Veronica Nia Dorian Becnel, community activist, preservationist, and college professor, was born in Houston, Texas, on October 24, 1949. Her mother was Imelda Dorian, but she was raised by her grandparents, Lee Dorian, Sr., and Mazy Dorian. Veronica grew up in the Acres Homes community of Houston, and she received her early education in Houston public schools. She graduated from M. C. Williams High School in 1967. From there she went on to pursue the B.A. and the M.A. degrees in architecture from the University of Houston (UH). Veronica Dorian married Edwin Robert Becnel on May 26, 1979. They had a daughter and a son.
She was hired by her alma mater in 1985 in the College of Architecture to direct the preservation studies program. During her tenure at UH, much of her efforts were devoted to documenting, preserving, and interpreting the African-American cultural heritage of Texas, including the slave-built structures on the Legg-Ervin Plantation near Nacogdoches, and the relocation of African-American-constructed buildings from Liberty County, Texas, to the plantation and ranch museum at Baylor University. During the 1988–89 school year, Becnel oversaw the reconstruction of the Reis log cabin on the campus of Kolter Elementary School in Houston. Becnel’s research effort focused on tracing the “continuities between West African ornamental design and building typologies and those of Texas and the southern United States.”
Becnel was an activist both on and off the campus of UH. While still a student, she was one of the founding members of the University Black Alumni Association. She also helped to organize Shape Community Center. When Becnel became a professor, she continued in the same activist role. She was a member and former chair of the University Undergraduate Admission Review Committee, a member of the University Undergraduate Council, and president of the Black Leadership Network.
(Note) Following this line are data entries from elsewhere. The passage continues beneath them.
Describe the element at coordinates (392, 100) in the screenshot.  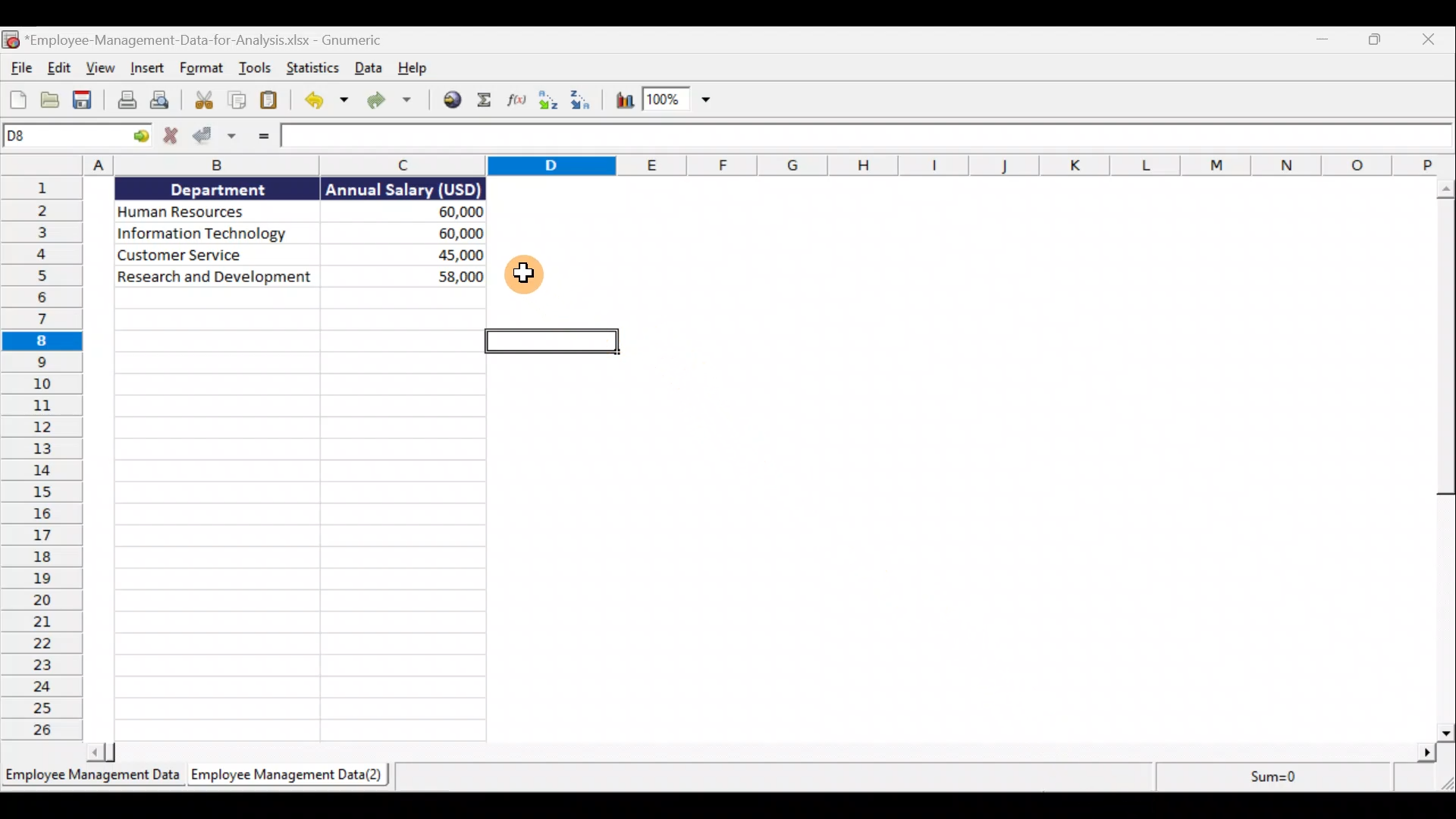
I see `Redo the undone action` at that location.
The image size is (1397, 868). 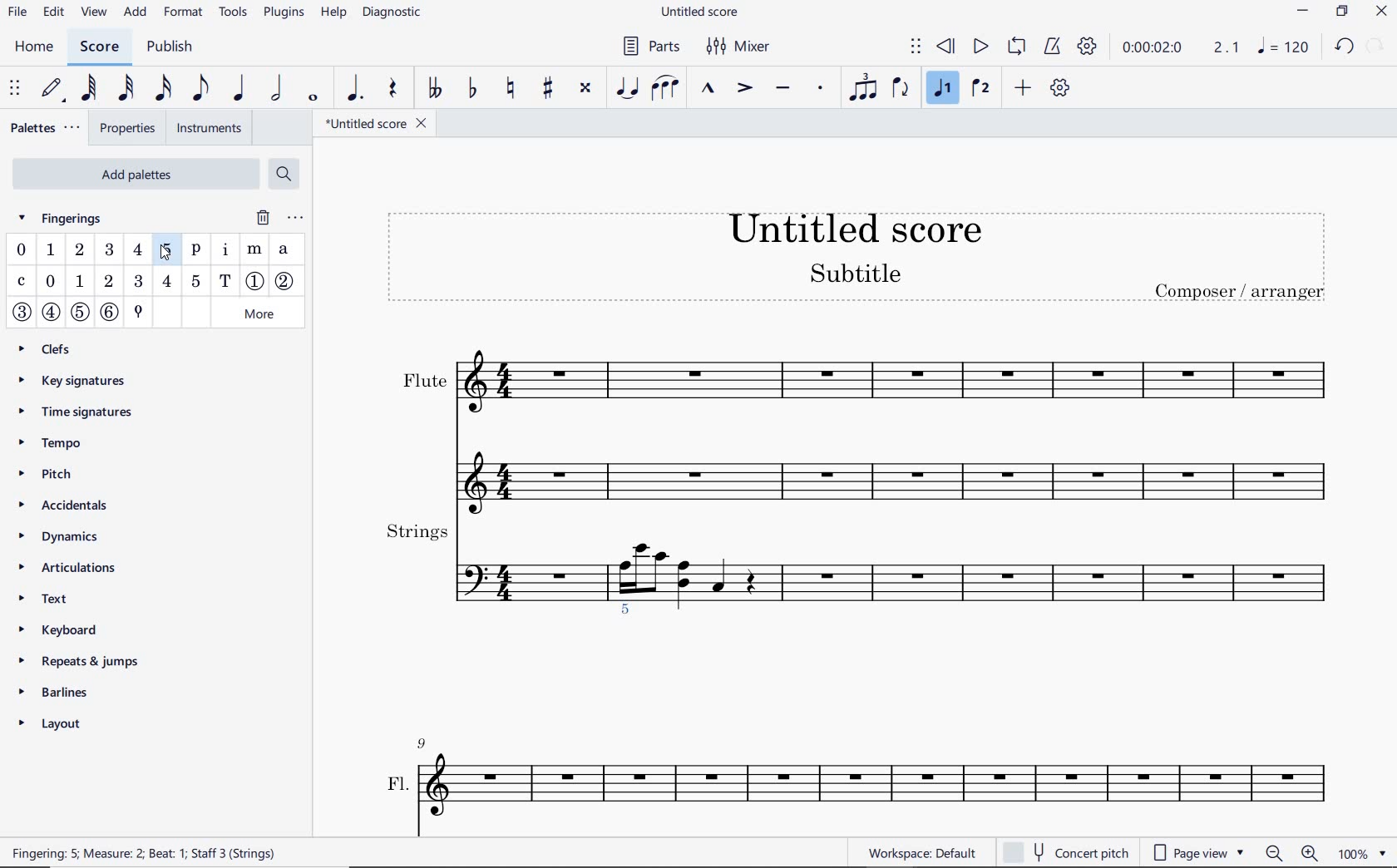 What do you see at coordinates (783, 90) in the screenshot?
I see `tenuto` at bounding box center [783, 90].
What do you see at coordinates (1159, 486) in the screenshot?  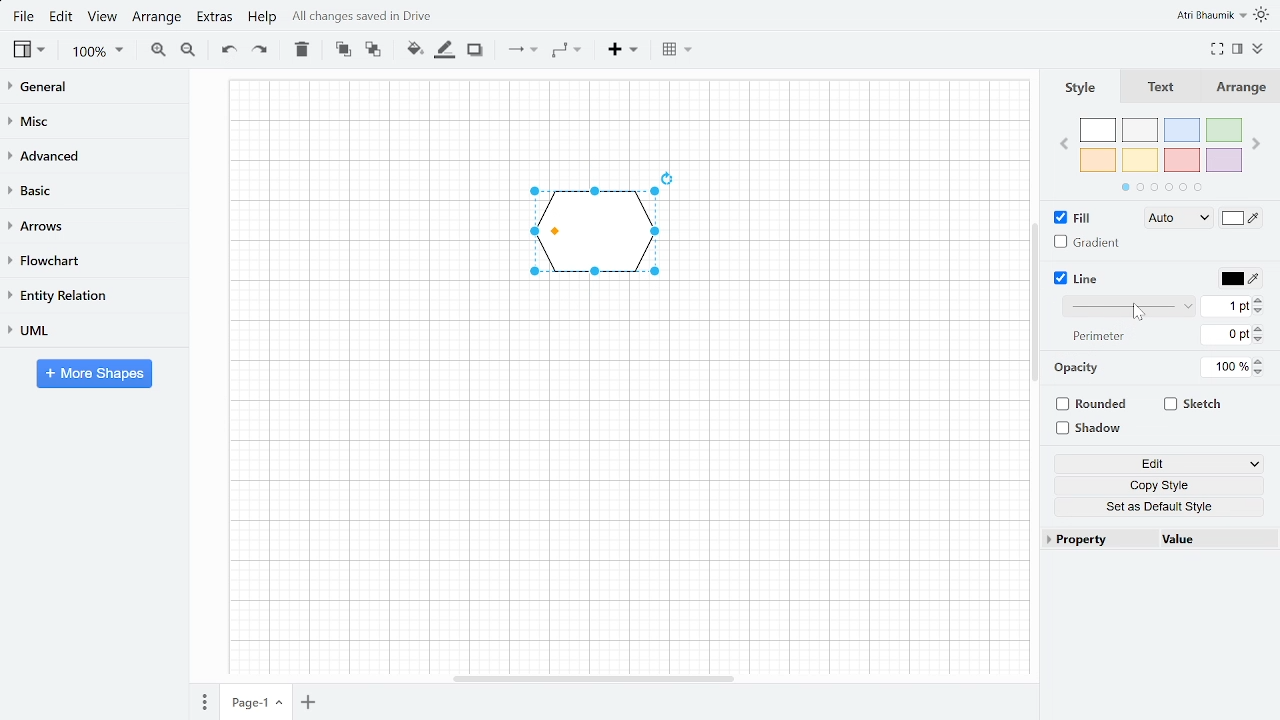 I see `Copy style` at bounding box center [1159, 486].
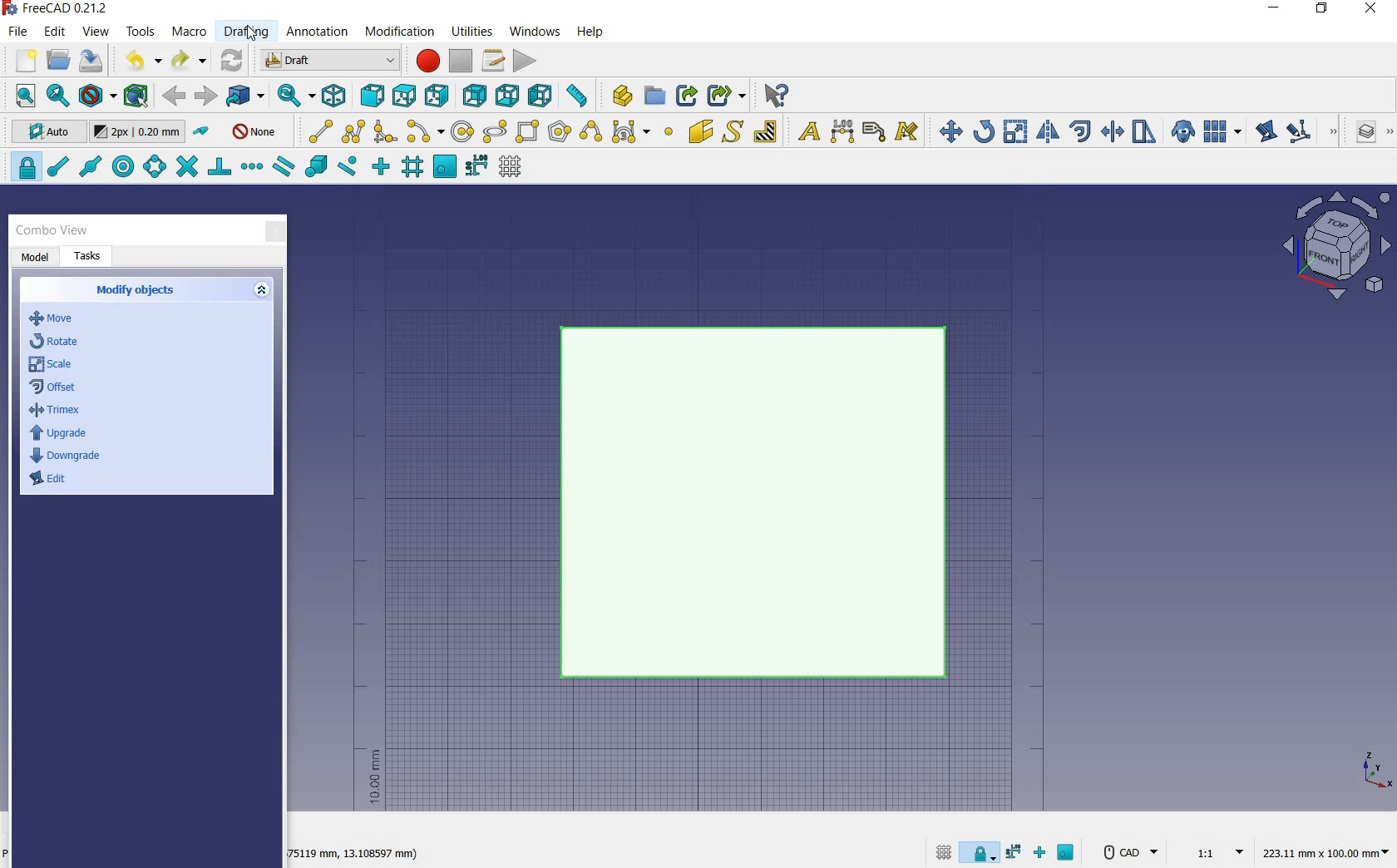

In the larger Houston community, she served on the Houston Archeological and Historical Commission. Becnel also served on the boards of the Greater Houston Preservation Alliance, the Acres Home Community Development Corporation, Diverse Works Artspace, and the Rice Design Alliance. She was instrumental in the organization of the Freedmen’s Town, Fourth Ward Neighborhood Association in an effort to preserve this historic community from disappearance via urban renewal.
Veronica Nia Dorian Becnel suffered a stroke and died in Houston at St. Joseph’s Hospital on November 10, 1990. She was buried alongside her grandparents in the Dorian family plot at Paradise North Cemetery in the Acres Homes community of Houston.